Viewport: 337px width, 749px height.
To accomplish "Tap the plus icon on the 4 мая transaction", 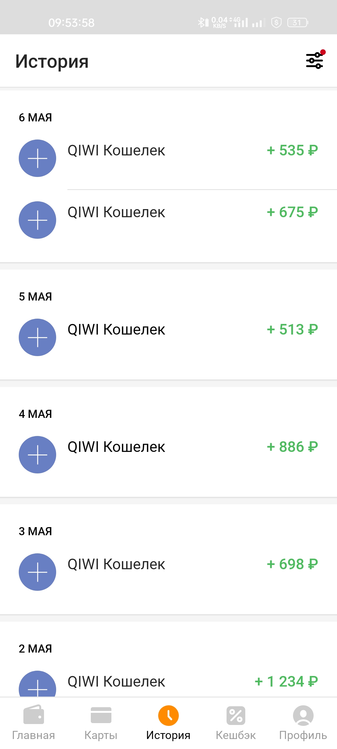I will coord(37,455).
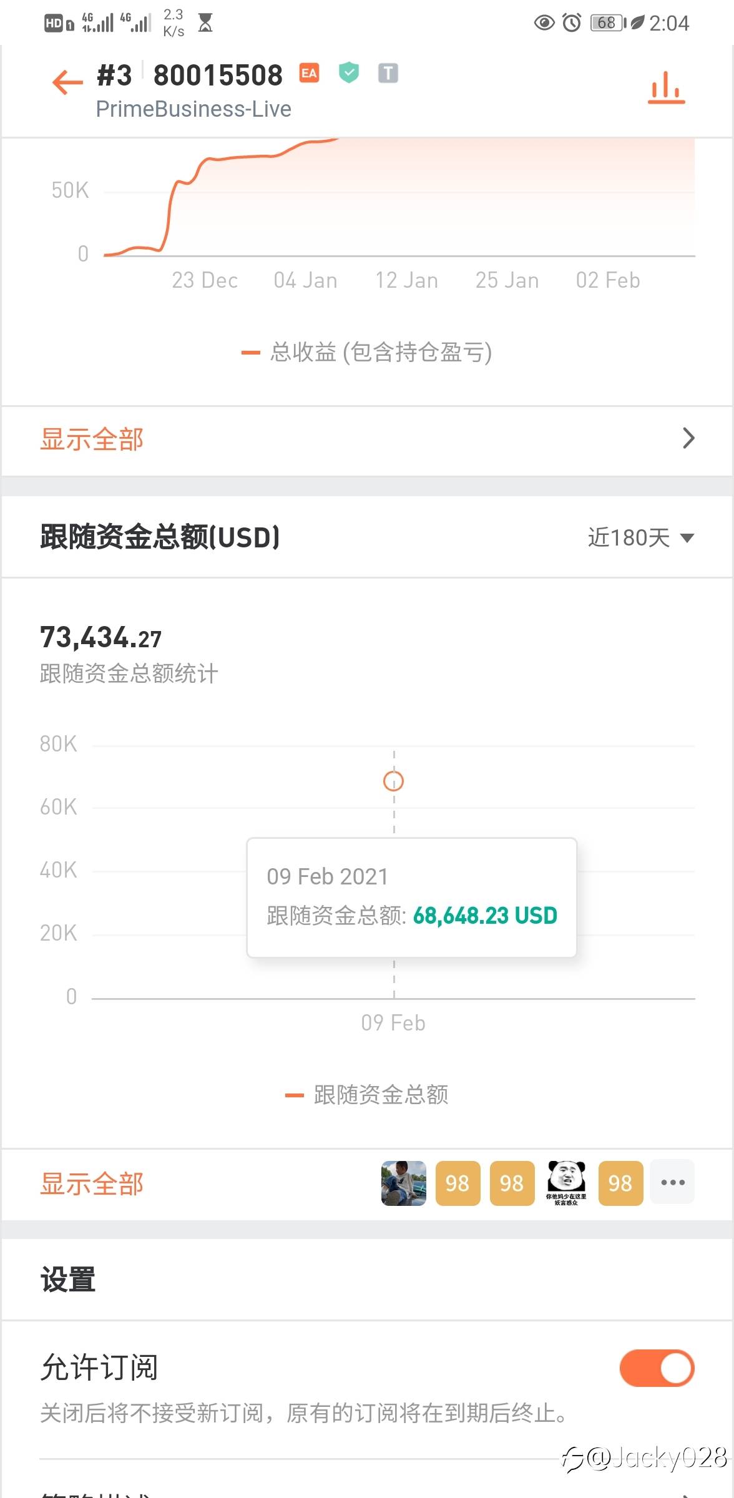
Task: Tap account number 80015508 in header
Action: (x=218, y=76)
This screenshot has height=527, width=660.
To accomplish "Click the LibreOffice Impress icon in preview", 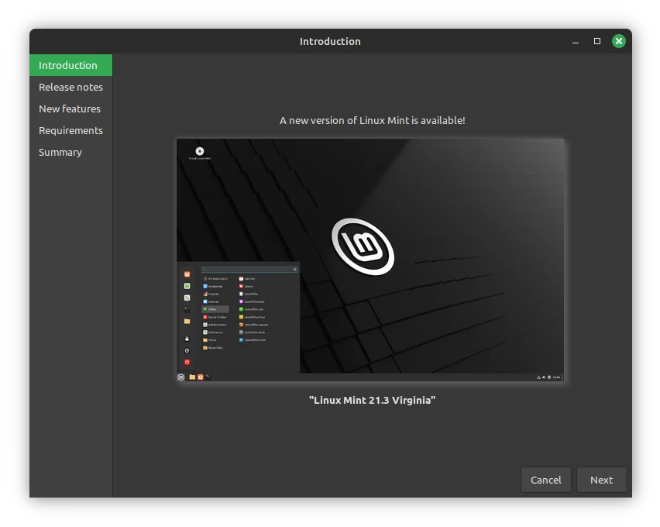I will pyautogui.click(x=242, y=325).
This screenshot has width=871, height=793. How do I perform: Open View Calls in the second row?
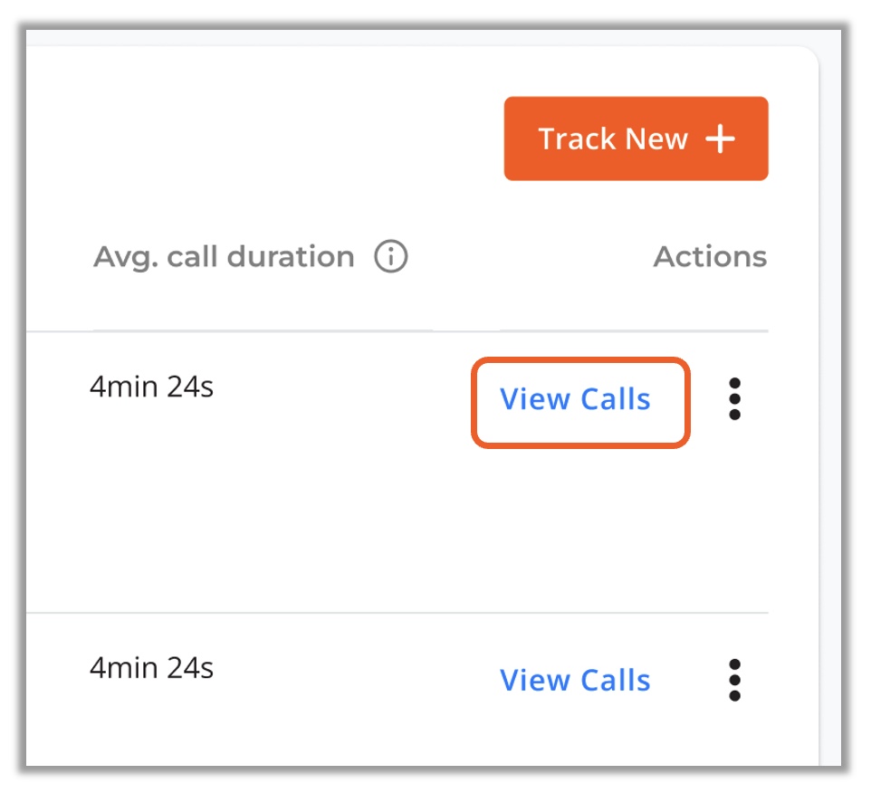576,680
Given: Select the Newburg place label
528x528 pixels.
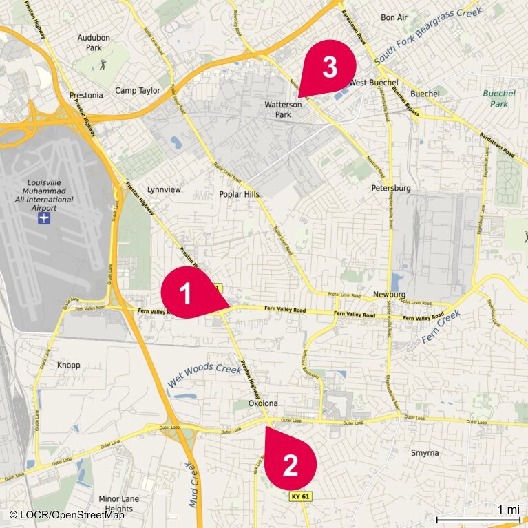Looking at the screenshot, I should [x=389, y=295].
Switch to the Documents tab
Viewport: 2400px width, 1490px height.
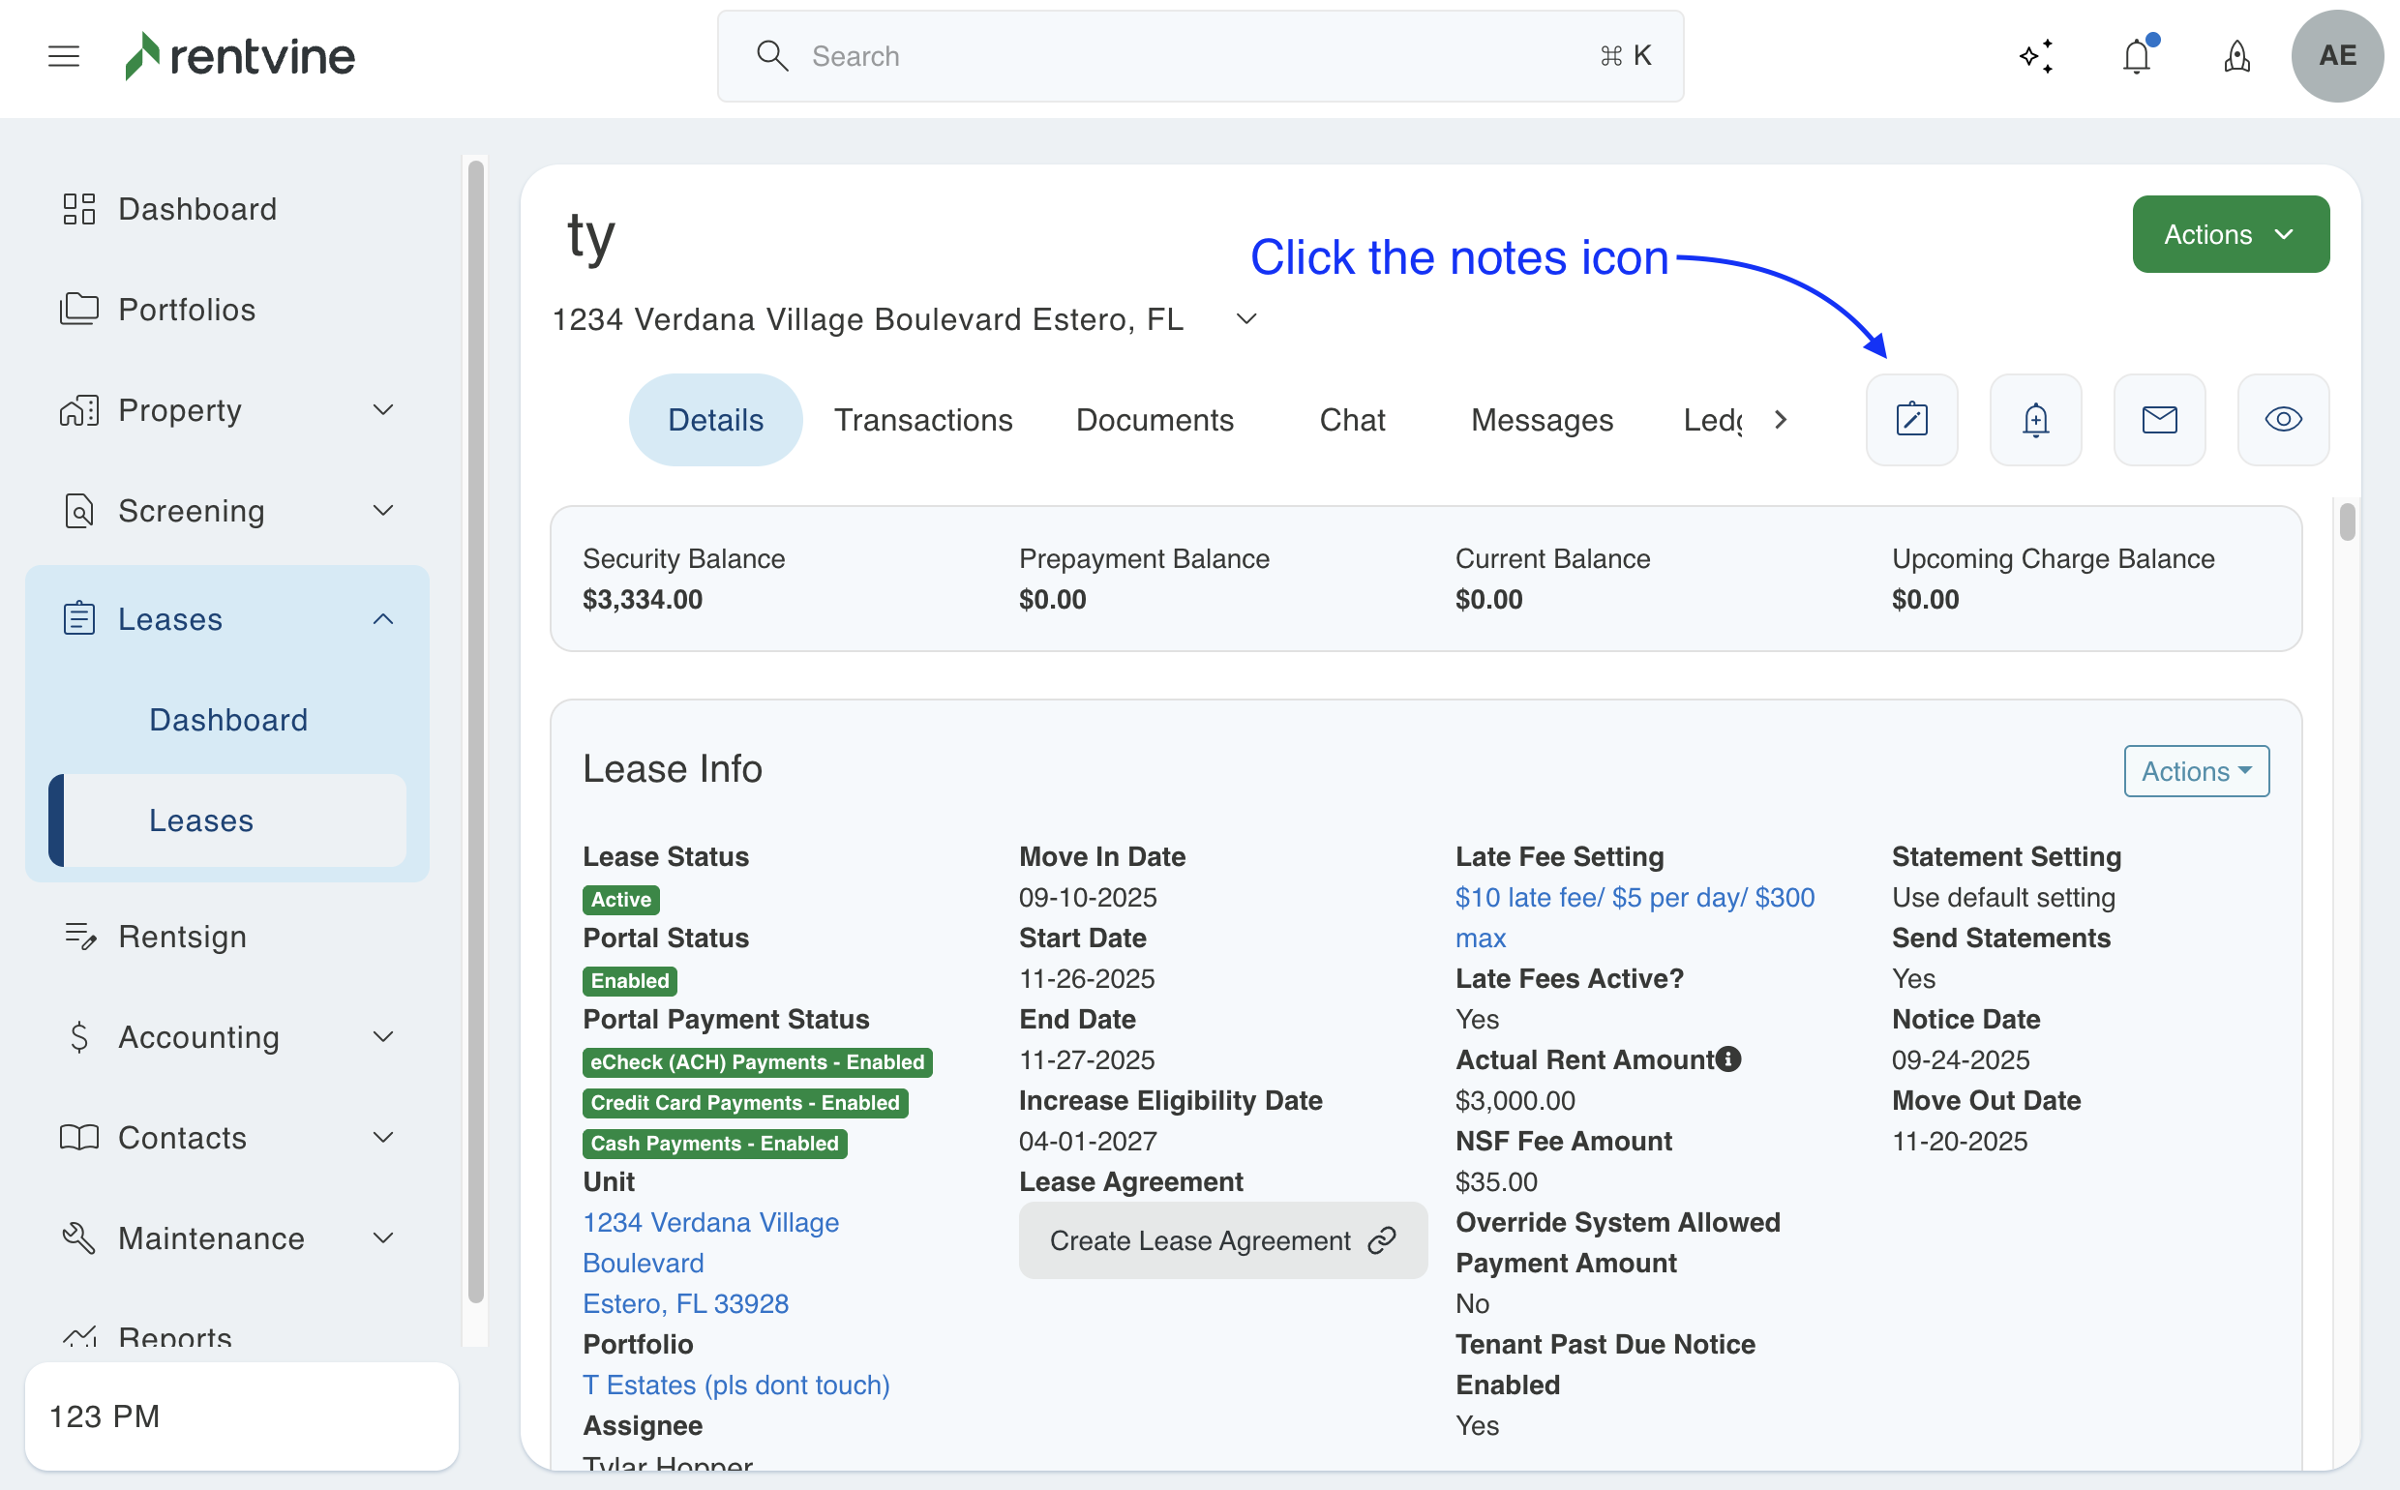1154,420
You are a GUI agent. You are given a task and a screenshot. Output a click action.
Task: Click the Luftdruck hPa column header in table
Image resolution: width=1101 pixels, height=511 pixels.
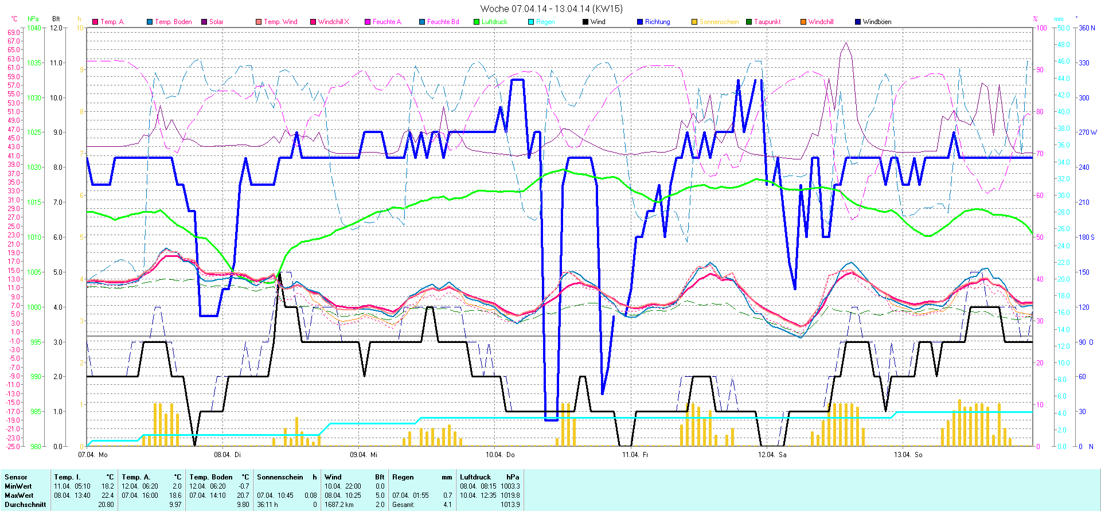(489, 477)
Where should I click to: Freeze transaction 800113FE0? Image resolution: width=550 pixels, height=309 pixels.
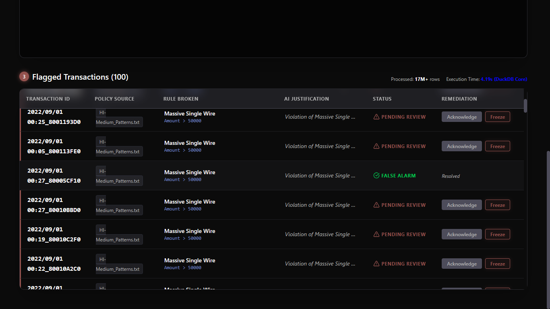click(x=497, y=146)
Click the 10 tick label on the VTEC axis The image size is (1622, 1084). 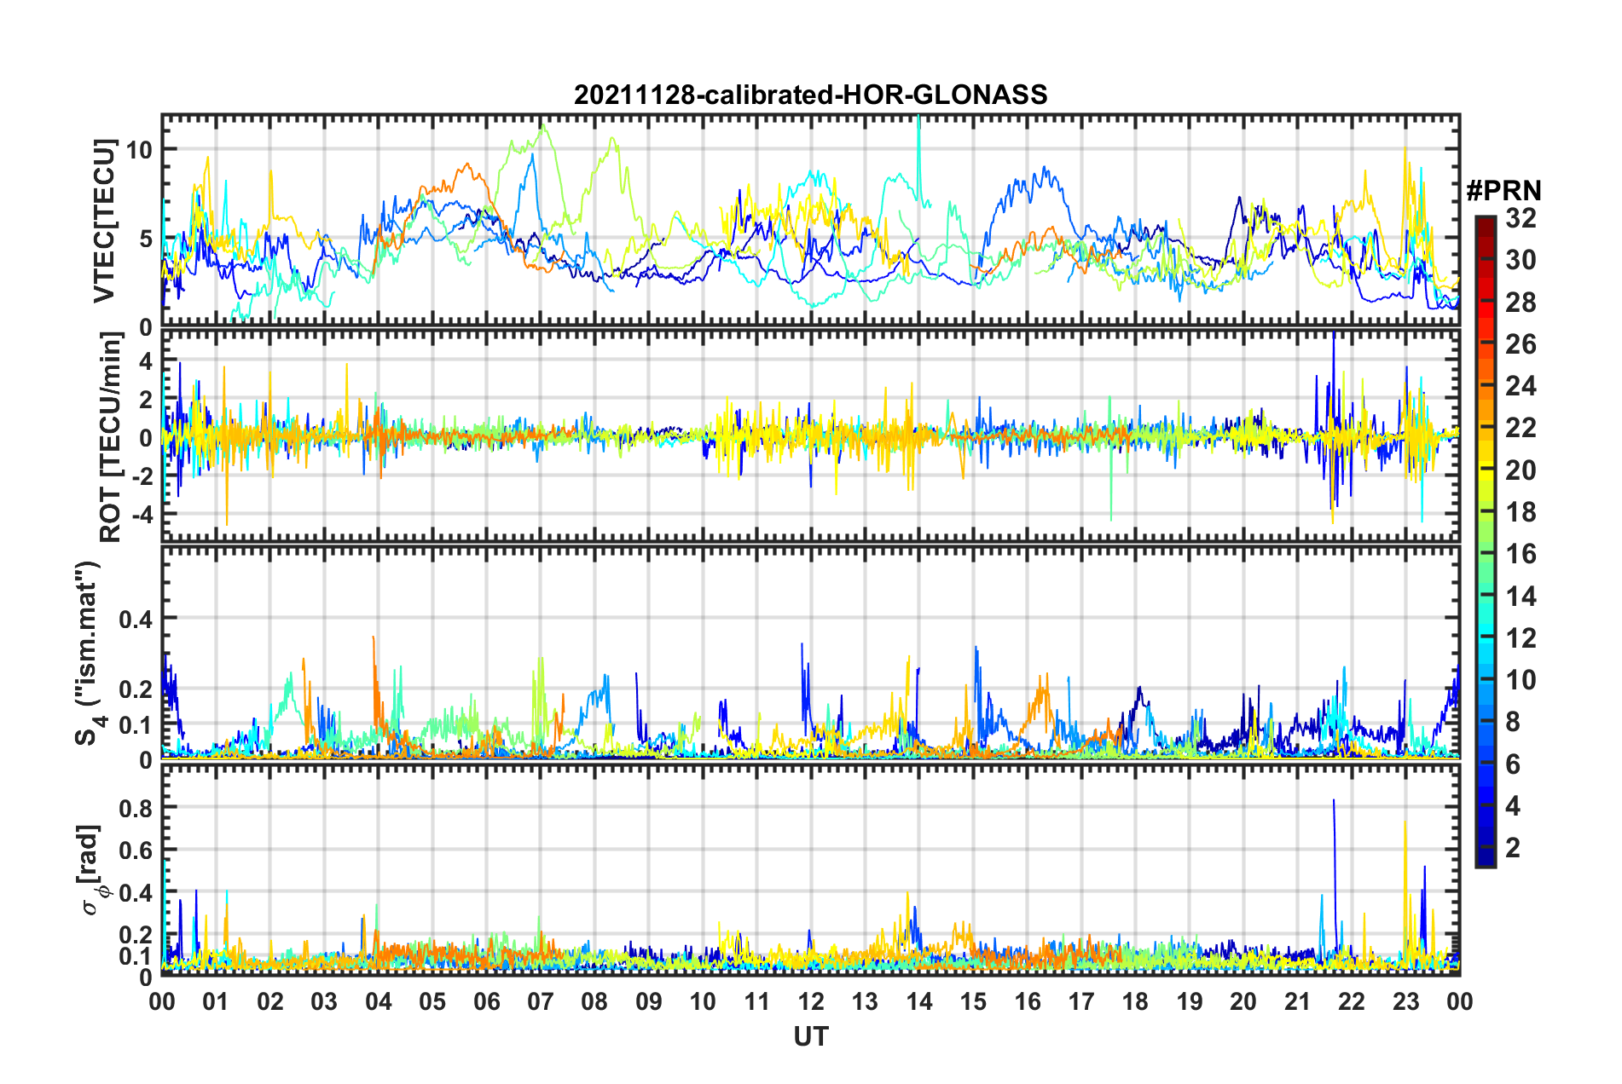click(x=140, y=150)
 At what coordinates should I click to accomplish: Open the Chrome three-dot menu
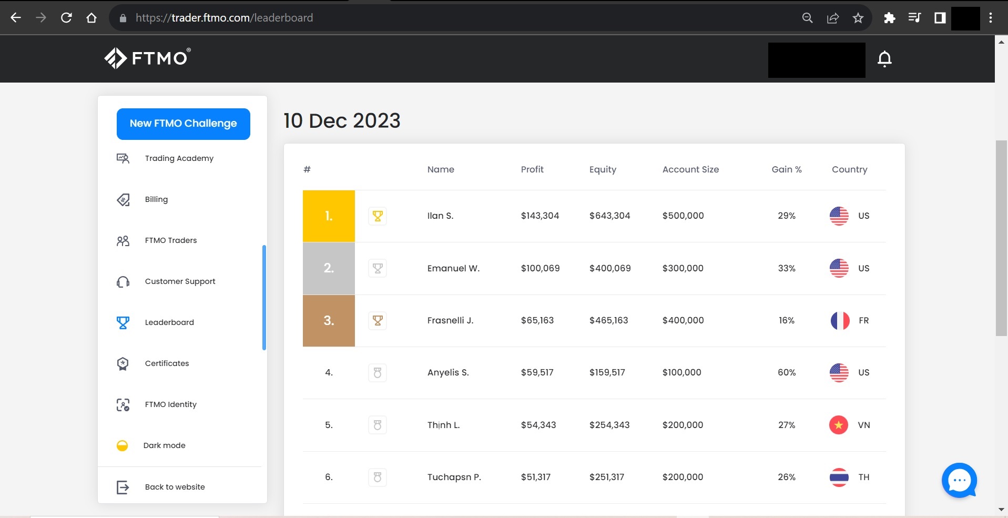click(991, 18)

★ ★ ★

> [The problem] Copy out the rows above from the line containing "At what coordinates" through the last row, both included, and leave out the pictures.

> [Response to the task]
 At what coordinates should I click to accomplish: Open the Chrome three-dot menu
click(991, 18)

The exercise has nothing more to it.